Have you heard? Pies are the new ‘it’ dessert. Yes, it’s true, the word on the street is cupcakes are on their way out. Part of me cried to hear the news and another, secret part of me, silently cheered. While I love a cupcake as much as one possibly can without asking it to marry me, I’m ready for something new.
I would love to see old-fashioned pies get a makeover, a modern reinvention of sorts and a resurgence in popularity. Everywhere. Because in some circles pies have always been in vogue.
Take my sister, for instance, who, I’m convinced was born with a natural ability to make good pie. Her pie-making talents are renowned and rightly so. Here’s a girl who painstakingly baked pie after pie in order to perfect her crust recipe. A devotion that started years ago, before anyone so much as whispered the words pie and trend in the same sentence.
I can only hope to bake up a crust as tender and flaky as hers one day. Two people baking the same exact pie recipe do not have the same exact results, as I have learned, making crust is all about technique. And innate talent. Of which I have none. Maybe I should stick with cupcakes…
Cupcakes have a cult-like following and will always be loved, even if pies overtake them in popularity, which honestly is hard for me to imagine.

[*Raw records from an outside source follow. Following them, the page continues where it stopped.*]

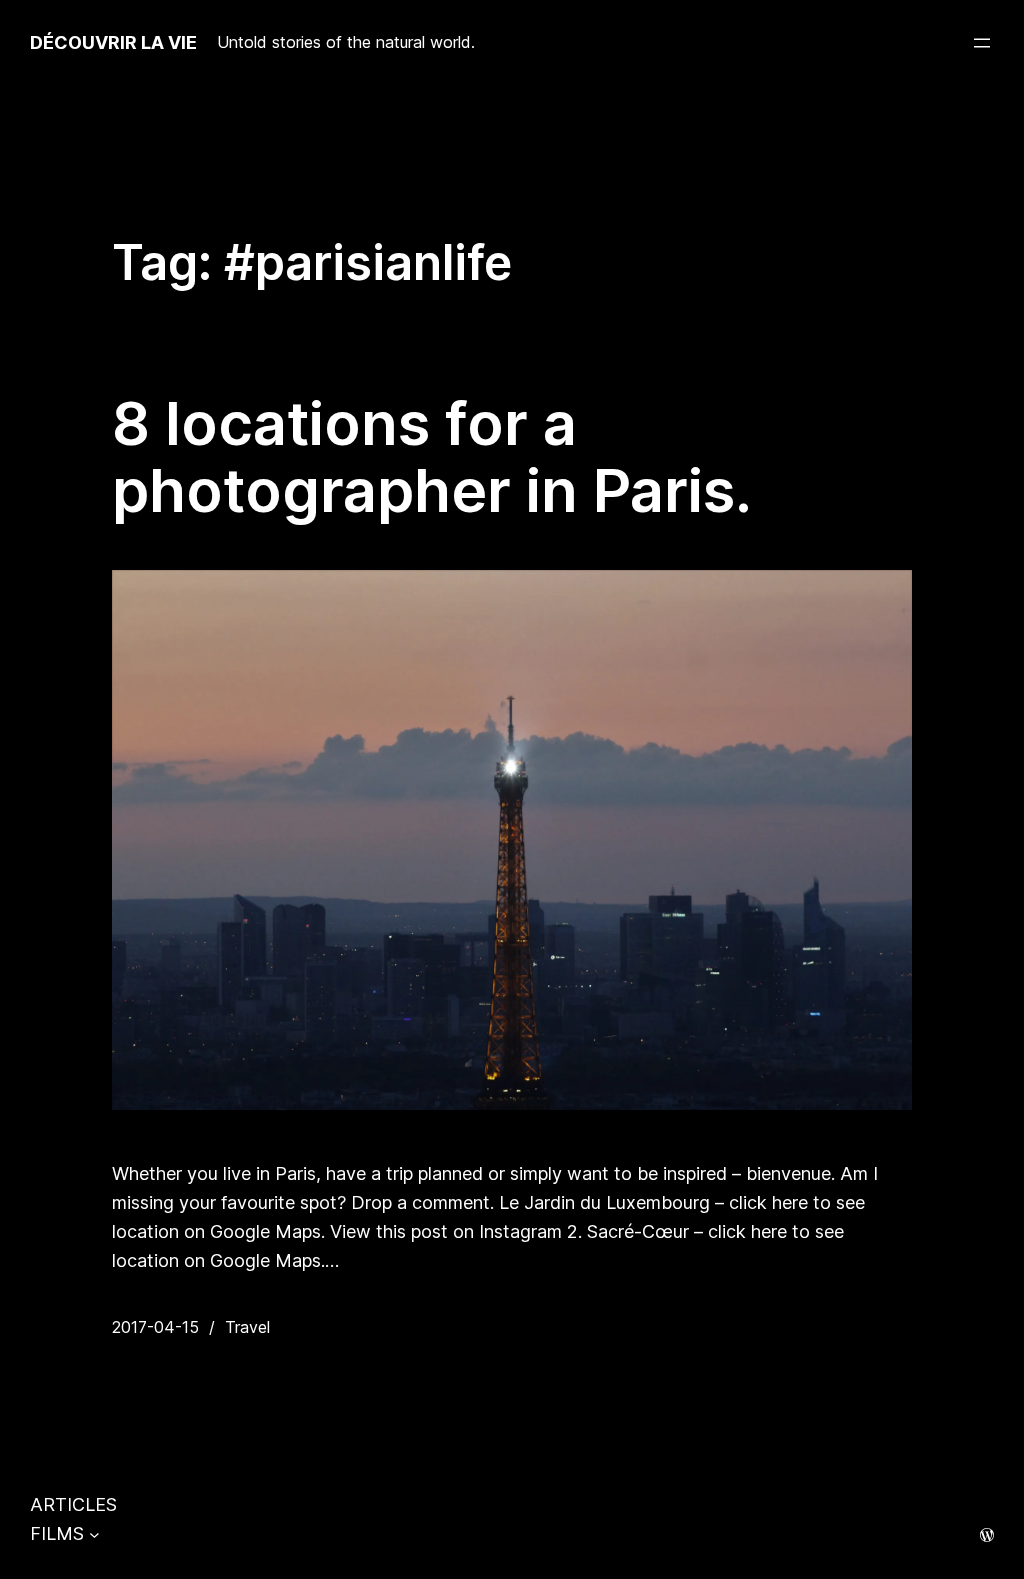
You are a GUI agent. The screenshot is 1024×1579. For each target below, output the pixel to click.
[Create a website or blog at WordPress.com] (987, 1535)
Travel (247, 1327)
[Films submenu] (94, 1534)
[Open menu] (982, 43)
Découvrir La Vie (113, 42)
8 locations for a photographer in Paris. (432, 457)
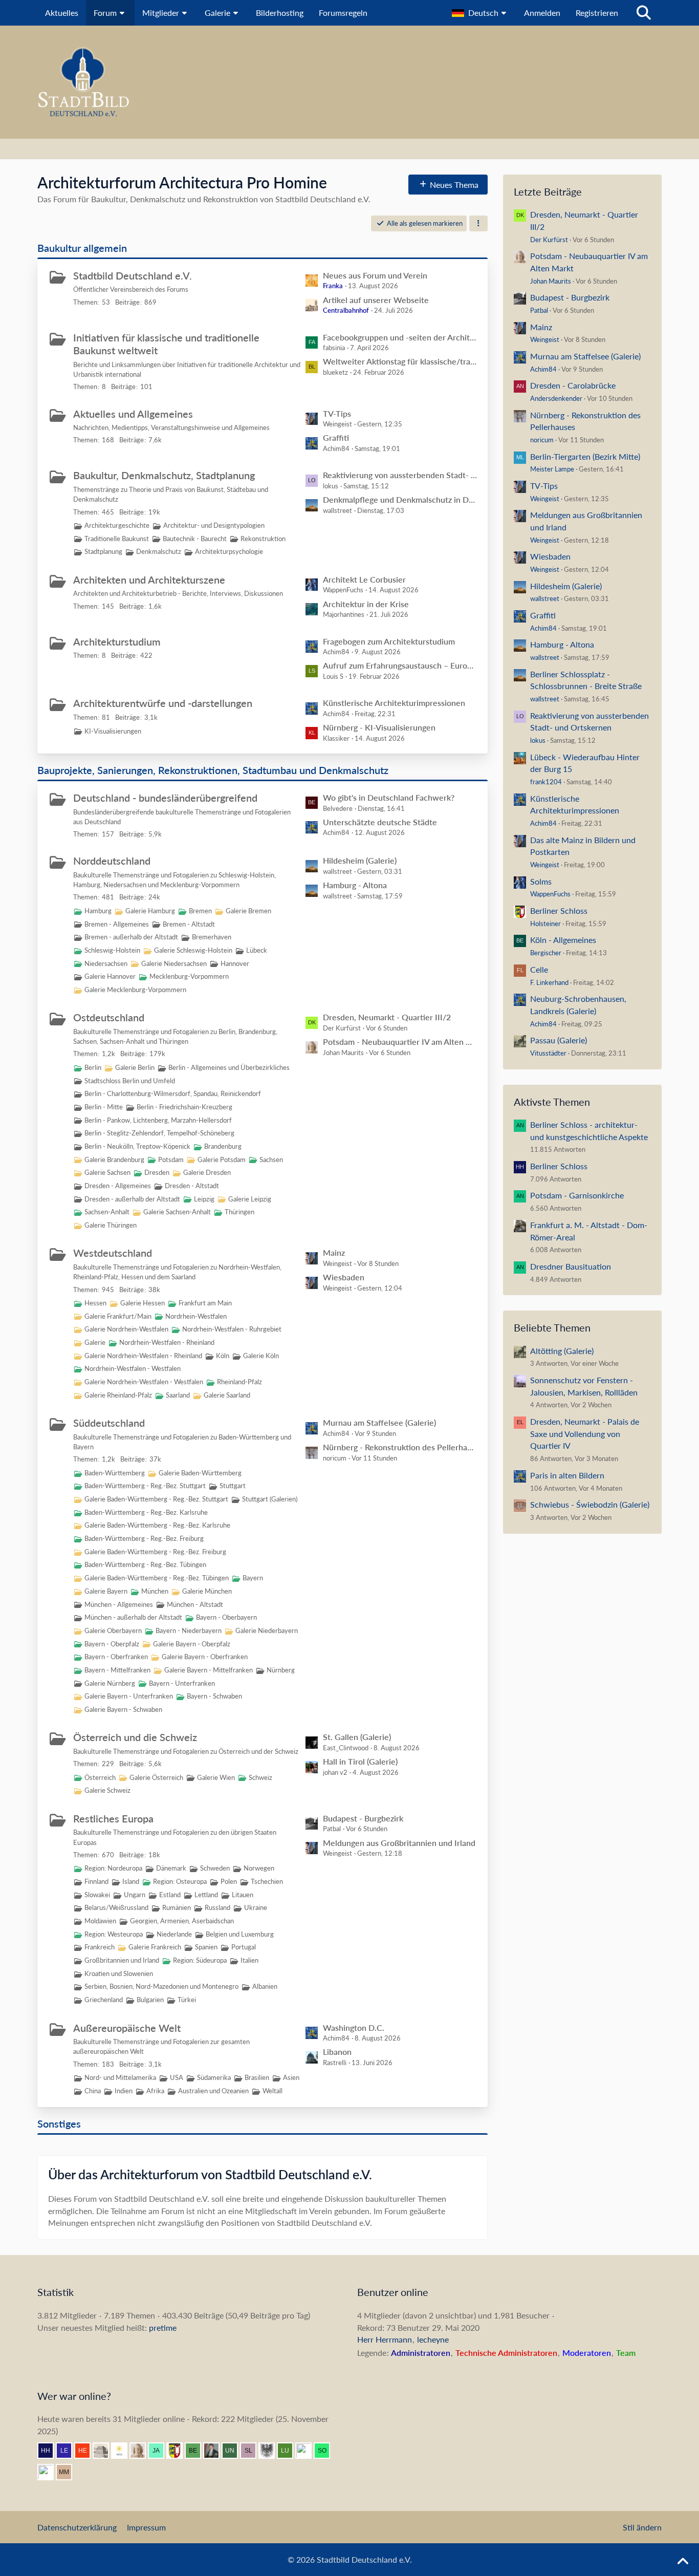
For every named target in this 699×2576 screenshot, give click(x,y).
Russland (217, 1907)
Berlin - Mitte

These yellow cupcakes have a strawberry jam filling and a fudge frosting that reminds me of candy. The tart jam is lovely against the chocolaty sweetness of the frosting and the tender crumb of the cupcake.
Peeling back the liner in anticipation of my first bite gives me a thrill that I’m not sure pie can ever live up to. Be still my heart. Cute little cupcake, will you marry me?
1. Preheat oven to 350degree F. Line a 12 cup muffin pan with paper liners.
2. Whisk flour, baking powder, and salt together in a small bowl to combine.
3. In a large bowl using an electric mixer beat butter until creamy, about 2 minutes. Add sugar gradually, beating until light and fluffy, about 3 minutes, scraping down the bowl once or twice. Beat in vanilla extract. Beat in eggs one at a time, scraping down after each addition. Add flour mixture in 4 additions, alternately with the milk. Begin and end with the flour mixture, and beat briefly until smooth on low-medium speed after each addition.
4. Divide batter evenly among cupcake wells. If using jam drop a rounded teaspoon full into the middle of each one. Bake for about 18 minutes, or until a toothpick inserted in the center shows a few moist crumbs. The center should also spring back when lightly pressed.
5. Cool pan on wire rack for 5 minutes, then remove cupcakes and continue cooling on rack. When cooled completely, frost.
Makes 12 cupcakes
1. In a large bowl with hand mixer on electric mixer on medium-high speed, beat butter until creamy, about 2 minutes. Add 1 cup sugar gradually, beating until light and fluffy, about 3 minutes, scraping down the bowl once or twice.
2. Add remaining 3 cups sugar and milk, beat on high speed until smooth and creamy. Add vanilla extract and melted chocolate, beat until combined, then beat an additional 3 to 4 minutes until thick and fluffy. Frost cupcakes immediately.
If the chocolate is too warm, the frosting might be too soft to hold peaks. Just keep beating until it is thick enough to spread. Assess texture. If too soft, add a portion or all of the remaining 1/2 cup of sugar. Frosting is ready to use. Bring to room temperature and reheat after storing.